> **Source document**
His legal team makes three arguments: (1) The SEC is violating the Seventh Amendment, which guarantees a trial by jury; (2) the SEC doesn’t have the authority to adjudicate these matters since it’s an executive agency, not a federal court; and (3) the SEC judges are unfairly protected from serious political and legal accountability. All these arguments add up to condemn the administrative state as a whole, which Jarkesy’s team claims “is effectively rigged against virtually every defendant that goes before an ALJ [administrative law judge].”

Based on Supreme Court justices’ questioning (specifically those appointed by Trump), Jarkesy may be actually successful in winning his case. According to a report from The New York Times, Justice Kavanaugh took issue with the fact that the SEC is basically acting as the judge, jury, and executioner; Justice Gorsuch pointed out the lack of accountability that results from no jury option; and Justice Coney Barrett was bothered by the blurriness between what counts as public and private law.

As for the liberal justices and the SEC’s legal team, they mainly argued that this is the way things have always gone, citing the precedents set by the Chevron doctrine (which delegates legal authority to executive agencies) and Atlas Roofing Co. v. Occupational Safety and Health Review Comm’n (a 1977 case that reinforces the Chevron doctrine). Sotomayor said changing the existing order would be “dramatic,” and Kagan noted the “chutzpah” of the defendant’s claims.

> **What is asked**
Reproduce a section of the Jarkesy passage word for word. Begin at the words that contain "As for the liberal" and stop after "the defendant’s claims.". Rely solely on the Jarkesy passage above.

> **Available data**
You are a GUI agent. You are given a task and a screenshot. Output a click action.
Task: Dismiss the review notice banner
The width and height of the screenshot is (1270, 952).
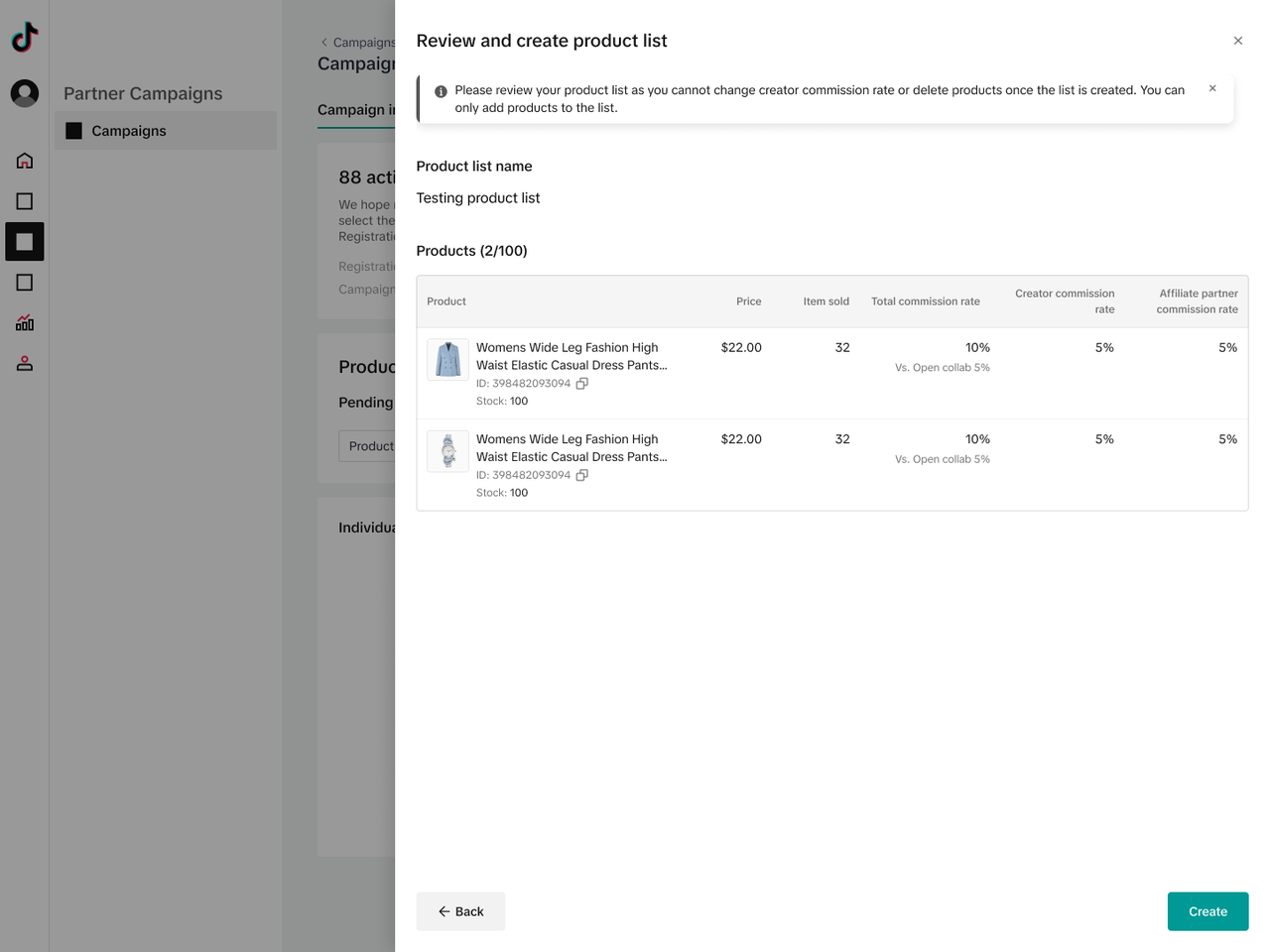click(1212, 89)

> **Task output**
As for the liberal justices and the SEC’s legal team, they mainly argued that this is the way things have always gone, citing the precedents set by the Chevron doctrine (which delegates legal authority to executive agencies) and Atlas Roofing Co. v. Occupational Safety and Health Review Comm’n (a 1977 case that reinforces the Chevron doctrine). Sotomayor said changing the existing order would be “dramatic,” and Kagan noted the “chutzpah” of the defendant’s claims.